# Optional Lab - Derivatives
This lab will give you a more intuitive understanding of derivatives. It will show you a simple way of calculating derivatives arithmetically. It will also introduce you to a handy Python library that allows you to calculate derivatives symbolically.

In [16]:
from sympy import symbols, diff, log , Pow, Transpose,MatrixSymbol, exp, Rational 

## Informal definition of derivatives

The formal definition of derivatives can be a bit daunting with limits and values 'going to zero'. The idea is really much simpler. 

The derivative of a function describes how the output of a function changes when there is a small change in an input variable.

Let's use the cost function $J(w)$ as an example. The cost $J$ is the output and $w$ is the input variable.  
Let's give a 'small change' a name *epsilon* or $\epsilon$. We use these Greek letters because it is traditional in mathematics to use *epsilon*($\epsilon$) or *delta* ($\Delta$) to represent a small value. You can think of it as representing 0.001 or some other small value.  

$$
\begin{equation}
\text{if } w \uparrow \epsilon \text{ causes }J(w) \uparrow \text{by }k \times \epsilon \text{ then}  \\
\frac{\partial J(w)}{\partial w} = k \tag{1}
\end{equation}
$$

This just says if you change the input to the function $J(w)$ by a little bit and the output changes by $k$ times that little bit, then the derivative of $J(w)$ is equal to $k$.

Let's try this out.  Let's look at the derivative of the function $J(w) = w^2$ at the point $w=3$ and $\epsilon = 0.001$

In [3]:
J = (3)**2
J_epsilon = (3 + 0.001)**2
k = (J_epsilon - J)/0.001    # difference divided by epsilon
print(f"J = {J}, J_epsilon = {J_epsilon}, dJ_dw ~= k = {k:0.6f} ")

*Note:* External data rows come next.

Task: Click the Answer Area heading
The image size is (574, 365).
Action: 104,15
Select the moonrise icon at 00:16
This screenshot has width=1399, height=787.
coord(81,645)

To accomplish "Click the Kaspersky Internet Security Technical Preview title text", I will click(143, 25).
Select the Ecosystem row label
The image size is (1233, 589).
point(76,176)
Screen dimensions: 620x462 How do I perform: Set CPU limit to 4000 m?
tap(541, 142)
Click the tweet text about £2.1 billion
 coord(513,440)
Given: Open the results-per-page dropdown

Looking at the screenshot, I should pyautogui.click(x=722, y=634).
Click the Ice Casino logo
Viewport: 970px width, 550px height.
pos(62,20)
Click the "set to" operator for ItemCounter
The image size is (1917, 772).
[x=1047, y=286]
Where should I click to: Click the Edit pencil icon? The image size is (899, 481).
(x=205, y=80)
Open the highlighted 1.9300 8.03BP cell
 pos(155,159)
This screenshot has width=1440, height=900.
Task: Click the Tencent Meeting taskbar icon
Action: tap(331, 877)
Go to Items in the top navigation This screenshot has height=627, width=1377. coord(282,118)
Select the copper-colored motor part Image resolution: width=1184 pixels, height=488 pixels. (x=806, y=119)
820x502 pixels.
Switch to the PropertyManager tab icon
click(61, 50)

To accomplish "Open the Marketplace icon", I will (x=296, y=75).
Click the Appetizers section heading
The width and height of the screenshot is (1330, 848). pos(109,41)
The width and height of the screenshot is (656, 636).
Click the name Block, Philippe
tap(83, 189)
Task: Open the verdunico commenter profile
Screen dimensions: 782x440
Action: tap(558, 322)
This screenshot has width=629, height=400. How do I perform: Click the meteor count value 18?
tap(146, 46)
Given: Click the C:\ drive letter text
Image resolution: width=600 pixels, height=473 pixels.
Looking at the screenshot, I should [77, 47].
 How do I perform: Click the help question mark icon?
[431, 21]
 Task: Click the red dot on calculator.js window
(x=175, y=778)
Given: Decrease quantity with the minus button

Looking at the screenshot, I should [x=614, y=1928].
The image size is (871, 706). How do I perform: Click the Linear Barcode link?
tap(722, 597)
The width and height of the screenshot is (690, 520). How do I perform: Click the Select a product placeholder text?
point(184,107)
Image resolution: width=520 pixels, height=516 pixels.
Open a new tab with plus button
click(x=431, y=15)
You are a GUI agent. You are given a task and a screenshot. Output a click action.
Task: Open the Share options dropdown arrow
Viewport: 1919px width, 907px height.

J = 9, J_epsilon = 9.006001, dJ_dw ~= k = 6.001000 


We have increased the input value a little bit (0.001), causing the output to change from 9 to 9.006001, an increase of 6 times the input increase. Referencing (1) above, this says that $k=6$, so $\frac{\partial J(w)}{\partial w} \approx 6$. If you are familiar with calculus, you know, written symbolically,  $\frac{\partial J(w)}{\partial w} = 2 w$. With $w=3$ this is 6. Our calculation above is not exactly 6 because to be exactly correct $\epsilon$ would need to be [infinitesimally small](https://www.dictionary.com/browse/infinitesimally) or really, really small. That is why we use the symbols $\approx$ or ~= rather than =. Let's see what happens if we make $\epsilon$ smaller.

In [4]:
J = (3)**2
J_epsilon = (3 + 0.000000001)**2
k = (J_epsilon - J)/0.000000001
print(f"J = {J}, J_epsilon = {J_epsilon}, dJ_dw ~= k = {k} ")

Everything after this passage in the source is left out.